I myself am still getting started on understanding this area of book acquisition but I have to admit it presents some interesting possibilities. Ordering online isn't enough since shipping will kill you in the long term. Perhaps it's only through digital version that books will be truly free.

So here are a few options to explore in the interest of liberating books from their constraints.

Amazon Kindle e-book reader being held by my g...Image via WikipediaGoogle Books - While initially this was designed as an interesting way to search for books of interest, Google Books has expanded beyond that given the company's global efforts to digitize entire collections in major libraries around the world. This has opened the doors for a lot of out-of-print books to find new life in digital distribution, provided you have the appropriate reader applications of what have you. Plus the site still serves its original purpose of helping you connect to the appropriate online sellers who can provide actual hard copy versions of the book in question.

Project Gutenberg - The oldest digital library in the world, Project Gutenberg has relied on volunteer efforts to digitize books already in the public domain since 1971. The site is a great resource for multiple books in varying formats beyond just plain text. Given how many banned and challenged books are already part of the public domain, this is a great place to start indeed.

eBook Readers - In your efforts to get more into digital books, then it helps to have a way to access and read your acquired titles. Whether you stick to applications that enable you to read them on your computer like Mobipocket or Stanza or you venture into gadgets like the Amazon's Kindle, the Barnes and Noble Nook or the Sony Reader, all are viable options. This means spending a pretty penny on acquiring titles in this manner, but in many cases such digital versions of more recent releases are actually cheaper than their hard copy counterparts.

The World Wide Web - Run a simple internet search for "free ebooks" and you're bound to find a wide variety of online locations such as, Get Free eBooks or even Scribd to name a few. These all provide access to many different ebooks and other electronic titles, typically requiring registration with the site or in some cases nominal fees.

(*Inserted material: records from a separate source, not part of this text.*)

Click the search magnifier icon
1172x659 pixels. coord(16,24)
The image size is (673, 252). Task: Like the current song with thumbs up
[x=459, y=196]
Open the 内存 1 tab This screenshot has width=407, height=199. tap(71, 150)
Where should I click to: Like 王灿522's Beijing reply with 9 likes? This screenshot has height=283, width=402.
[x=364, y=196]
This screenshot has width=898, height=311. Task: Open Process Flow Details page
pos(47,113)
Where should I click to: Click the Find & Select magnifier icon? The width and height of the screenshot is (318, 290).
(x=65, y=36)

Be sure to do your research on the legitimacy of a site before you venture into it fully to make sure you're happy with the site and that they have the books you are looking for.

I don't want to get into the murky waters of DRM and whether or not that should still apply. For now let's just be happy for the fact that these alternative methods for getting books out to the people who want to read them exist and all further support our rights to true freedom of information.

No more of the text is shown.